Quand on a vingt ans, oui ! Après, on se rend compte que tout a déjà été fait mais que les possibilités sont quand même infinies. Ça dépend de notre point de vue et de ce qu’on raconte. J’aime bien le genre fantastique mais j’aime l’humour aussi. J’adore raconter une histoire tendue et la traiter en tant que comédie. Alors quand j’ai la sensation que ce que je fais est justifié, la crainte et l’appréhension me servent de réacteur, de propulseur. C’est une belle énergie cette pression !
C’était important, en touchant aux supers héros, de les humaniser, de les démystifier ? Ça insinue que nous aussi nous sommes capables de grandes choses ?
Oui parce que ce sont des problématiques qui me concernent, qui attirent mon attention. Je pense qu’on a au plus profond de nous les moyens de tout faire. On peut se créer les pires angoisses mais on peut également s’insuffler la force la plus surprenante du monde.
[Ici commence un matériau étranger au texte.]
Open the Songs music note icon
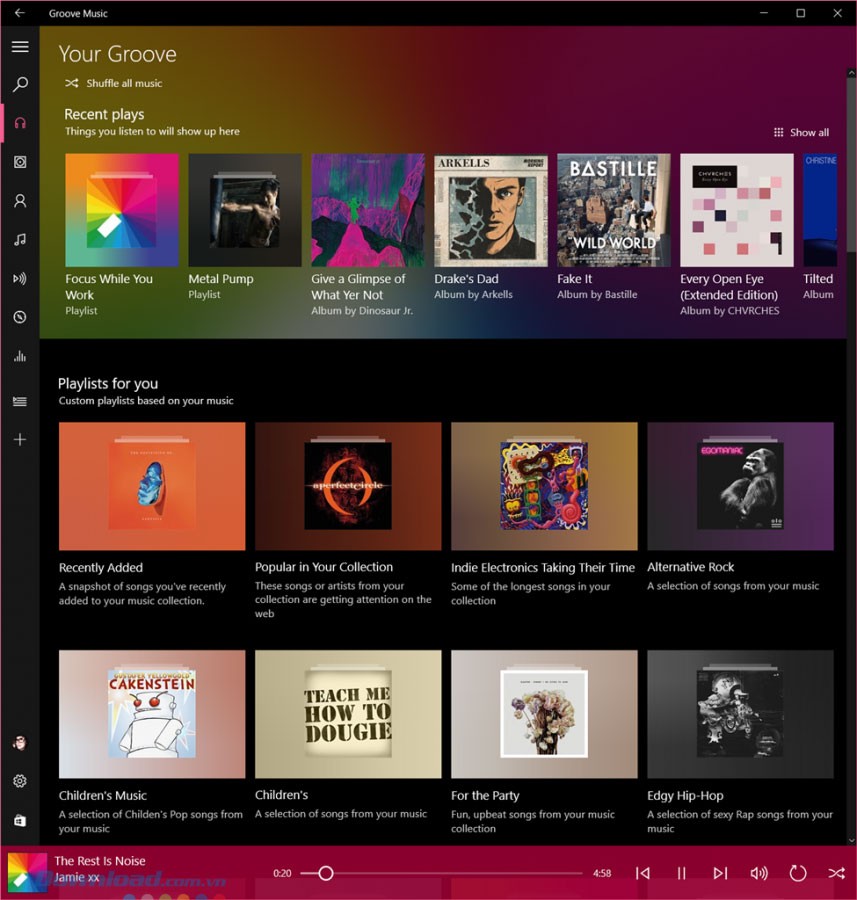The height and width of the screenshot is (900, 857). point(20,240)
Donc effectivement je suis un super héros aussi ! (rires) C’est une mythologie moderne, récente, que les américains ont fait naître pendant les crises et ont développé avec beaucoup plus d’ampleur pendant la guerre. Ce qui est original avec les supers héros, c’est qu’ils n’ont pas existé historiquement, ils se sont créés et ont évolué en fonction des époques et de la société. Aujourd’hui le héros moderne, c’est le petit gars qui n’a pas de pouvoir particulier mais qui va tout faire pour être sur Youtube et faire le buzz. Les thématiques chez les supers héros sont très humaines en réalité. J’y rajoute de la comédie car je considère que dans la vie il y en a tout le temps. Dans les pires circonstances de la vie on a recours à l’humour, c’est une manière de communiquer comme une autre.
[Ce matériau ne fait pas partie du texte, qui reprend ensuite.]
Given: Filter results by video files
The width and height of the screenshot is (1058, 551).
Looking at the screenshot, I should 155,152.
John, votre personnage – qui est le seul à pouvoir sauver le monde – est un héros imparfait puisqu’il ne maîtrise pas ses pouvoirs qui passent leur temps à changer…
Exactement ! Il est comme nous, il est sur le fil. Quand il est en forme, qu’il est du bon côté et qu’il ne se pose pas les mauvaises questions, il a la capacité de se défendre contre tout. Quand on me demande quel est le pouvoir que j’aimerais vraiment avoir, je réponds que c’est celui-là. Si on était capable de se défendre contre toutes les attaques extérieures, ce serait le meilleur pouvoir !
Il est comme nous donc, en fonction de sa fatigue et de ses humeurs, il peut tout faire vaciller…
Tout à fait ! On est capable tout seul de se créer des crises d’angoisse, des poussées d’urticaire, de ne plus pouvoir respirer et de se rendre, au propre comme au figuré, malade tout seul, alors que quand on est sur un tremplin positif on peut se surpasser. C’est ce qui, à mes yeux, est passionnant dans l’espèce humaine, c’est ce qui me fascine.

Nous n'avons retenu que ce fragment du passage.